The benefits of expressing gratitude are well known. Studies show the more you are thankful, the more attuned you are to your feelings of well-being and gratefulness. Unfortunately, appreciation and gratitude in the workplace lag behind expressions of these emotional skills.
- How can the positive aspects of gratitude create a “we’re in this together” mentality in the workplace?
- Research shows that gratitude tends to emerge in workplaces with more “perceived organizational support.” What are your managers doing to let you know that your contributions are valued, and they care about your well-being?
- How can companies create an organizational culture around gratitude? Aside from leadership buy-in and treating their employees well, what kinds of programs can help everyone participate in the many positives of gratitude?
- According to a study of more than 23,000 workers,when employees receive recognition for doing good work, 83% report a more positive employee experience. When workers don’t receive recognition, only 38% have a positive experience. – the Workhuman Analytics and Research Institute
- Giving recognition is a moment of gratitude. Dr. Robert Emmons, professor of psychology at the University of California, Davis said, “Gratitude is the ultimate touchpoint of human existence … and the ultimate performance-enhancing substance.”

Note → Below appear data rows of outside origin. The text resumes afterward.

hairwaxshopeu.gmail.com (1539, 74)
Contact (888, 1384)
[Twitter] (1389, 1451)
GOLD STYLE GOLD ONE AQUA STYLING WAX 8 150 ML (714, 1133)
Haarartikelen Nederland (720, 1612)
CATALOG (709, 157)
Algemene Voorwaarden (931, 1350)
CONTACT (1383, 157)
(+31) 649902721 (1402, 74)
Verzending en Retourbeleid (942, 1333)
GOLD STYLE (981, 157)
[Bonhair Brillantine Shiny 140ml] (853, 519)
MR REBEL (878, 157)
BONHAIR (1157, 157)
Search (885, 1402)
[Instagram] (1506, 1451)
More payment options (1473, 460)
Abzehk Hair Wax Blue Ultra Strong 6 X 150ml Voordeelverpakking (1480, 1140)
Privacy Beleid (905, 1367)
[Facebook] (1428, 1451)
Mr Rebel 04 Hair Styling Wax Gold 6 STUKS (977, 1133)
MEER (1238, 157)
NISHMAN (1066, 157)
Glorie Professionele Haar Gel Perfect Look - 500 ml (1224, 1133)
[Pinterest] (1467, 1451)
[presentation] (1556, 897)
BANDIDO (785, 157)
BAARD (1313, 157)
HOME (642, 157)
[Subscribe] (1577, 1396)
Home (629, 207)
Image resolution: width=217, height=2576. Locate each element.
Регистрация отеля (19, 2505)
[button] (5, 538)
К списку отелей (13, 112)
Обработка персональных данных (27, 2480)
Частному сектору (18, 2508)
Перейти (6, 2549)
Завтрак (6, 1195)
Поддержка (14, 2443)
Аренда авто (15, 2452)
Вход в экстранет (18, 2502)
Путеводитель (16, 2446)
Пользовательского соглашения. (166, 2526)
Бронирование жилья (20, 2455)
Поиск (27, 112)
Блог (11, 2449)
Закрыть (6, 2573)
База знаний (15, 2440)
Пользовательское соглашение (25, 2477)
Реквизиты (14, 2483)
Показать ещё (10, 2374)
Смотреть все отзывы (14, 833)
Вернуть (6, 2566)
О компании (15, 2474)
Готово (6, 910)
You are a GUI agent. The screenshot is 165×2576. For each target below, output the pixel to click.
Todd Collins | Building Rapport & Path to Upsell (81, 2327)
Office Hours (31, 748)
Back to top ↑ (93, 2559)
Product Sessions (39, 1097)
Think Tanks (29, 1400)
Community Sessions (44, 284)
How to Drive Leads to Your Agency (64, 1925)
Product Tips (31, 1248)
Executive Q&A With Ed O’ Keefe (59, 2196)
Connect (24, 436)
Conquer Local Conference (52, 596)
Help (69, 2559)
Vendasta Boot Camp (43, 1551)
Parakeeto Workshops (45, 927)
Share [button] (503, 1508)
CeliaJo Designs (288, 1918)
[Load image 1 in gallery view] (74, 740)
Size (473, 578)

- Establish a culture of gratitude. Business leaders should make space for gratitude in their workplaces and make it a consistent part of office interactions.
Most forward-thinking executives agree that appreciation and recognition are integral to creating a positive employee experience. The importance of recognition is typically discussed from the perspective of the receiver of that positive reinforcement. Such as when workers excel on a project and a manager or co-worker gives them recognition.
That appreciation gives the employee a boost and makes them want to repeat that behavior. This improves performance, morale, energy, and engagement. Positive reinforcement has the power to do that – especially when recognition is given frequently throughout the year.
But, it’s also important to understand that the act of giving recognition may be even more profound than the act of receiving. When you give an award and write a personal message describing how someone else’s work affected you, you are vulnerable and authentic in that moment, and cynicism is broken down.
Practicing gratitude can affect how you think for the rest of the day. Giving gratitude requires you to take a step back, to think about how that activity or that performance affected you. That puts you in a different mindset.
And yet we are hesitant to show gratitude in our professional lives. A survey, conducted by the John Templeton Foundation, (which also funds an Expanding Gratitude project at UC Berkeley), shows that people are least likely to express gratitude in the workplace—despite feeling a desire to be thanked more often at work themselves.
We need to address whatever is holding us back from giving thanks in the workplace. Gratitude should be a central feature of every companies’ culture. Instead, we are less likely to give or receive appreciation in our workplaces—where we spend the majority of our waking hours—than anywhere else in our lives.